项目作者: jo-37

项目描述 :
fail2ban based blacklisting of hosts and subnets
高级语言: Perl
项目地址: git://github.com/jo-37/ban-net.git
创建时间: 2020-04-23T13:43:14Z
项目社区:https://github.com/jo-37/ban-net

开源协议:

下载


ban-net - fail2ban based blacklisting of hosts and subnets

Description

Logfiles are analyzed using existing fail2ban configuration.
Regardless of actions taken by fail2ban, these scripts perform a blacklisting in an additional layer.
IP ranges in this blacklist can be partly or completely locked out.
When there is no traffic from the blocked addresses for some time, the blacklisting will be undone.

Usage

A working fail2ban configuration is required for these scripts.
First, pairs of logfiles and fail2ban configuration files must be configured in the array @conf in ban-net.pl.
(There is a @whitelist that may be configured, too.)

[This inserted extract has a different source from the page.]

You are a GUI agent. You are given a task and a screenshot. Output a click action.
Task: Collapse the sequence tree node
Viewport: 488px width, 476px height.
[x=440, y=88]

Install the scripts ban-net.pl and unban-net.pl in an appropiate directory, e.g. /usr/local/sbin.

Create a new chain “blacklist” in iptables:

  1. iptables -N blacklist

Jump to this chain from the INPUT chain, unconditional or for specific ports.
(The latter has the advantage that these adresses remain accessible.)

  1. iptables -I INPUT -p tcp -m multiport --dports ftp-data,ftp,ssh,smtp,pop3,imap2,urd,submission,ftps,imaps,pop3s -m state --state NEW -j blacklist

Run the scripts ban-net.pl and unban-net.pl on a regular schedule, e.g. by cron:

  1. PATH=/usr/local/bin:/bin:/usr/bin:/sbin:/usr/sbin:/usr/local/sbin
  2. # min hour dom month dow user command
  3. 13 19 * * * root unban-net.pl | sh; iptables -Z blacklist
  4. 14 1-19/6 * * * root ban-net.pl -interval="2 days"| sh

Adjust values to your needs.

ban-net.pl

This program performes the configured log file analysis and counts access
violations per IP address.
It does not modify entries in the blacklist chain but instead generates
statements that need to be fed into a shell to do so.

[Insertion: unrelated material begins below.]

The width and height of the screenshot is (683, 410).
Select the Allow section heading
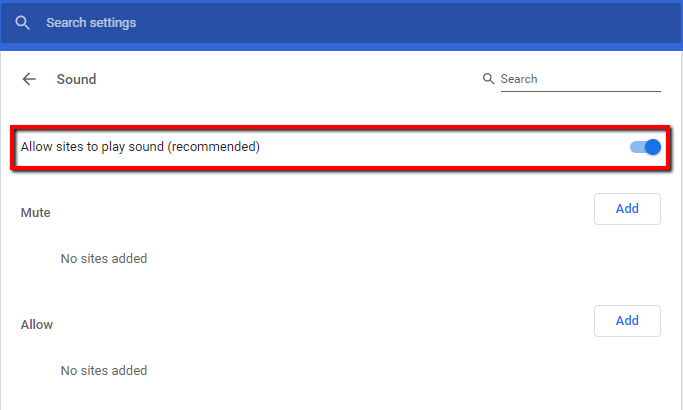37,324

The program has three options:

  • -from=datetime

    process log entries from the given time onwards.

  • -interval=interval

    process log entries from the given relative time interval

  • -list

    causes the program not to generate iptables statements.
    Instead it gives a report about the current state and the actions that
    woud be generated if called without -list

    It reports the address or subnet, a flag, the number of reported violations and
    the number of reported subitems, if any.

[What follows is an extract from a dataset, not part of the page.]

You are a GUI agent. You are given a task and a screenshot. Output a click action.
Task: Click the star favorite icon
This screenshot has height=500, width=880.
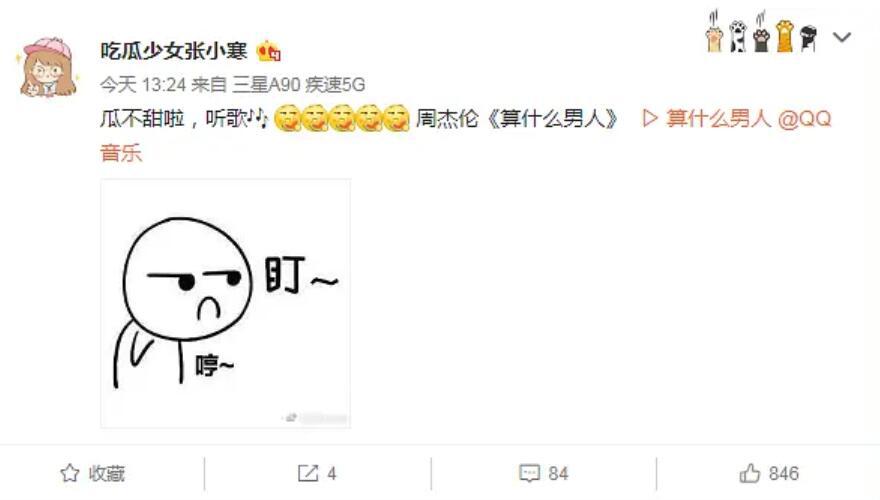tap(70, 473)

    Flag is t for an entry already present in the blacklist chain, b for
    an entry that would be generated and p for an entry that has blacklisted
    subentries.

unban-net.pl

This program generates iptables commands to delete entries from the blacklist
chain that have a packet counter of zero.
A call to iptables -Z blacklist is required after unban-net.pl has been run.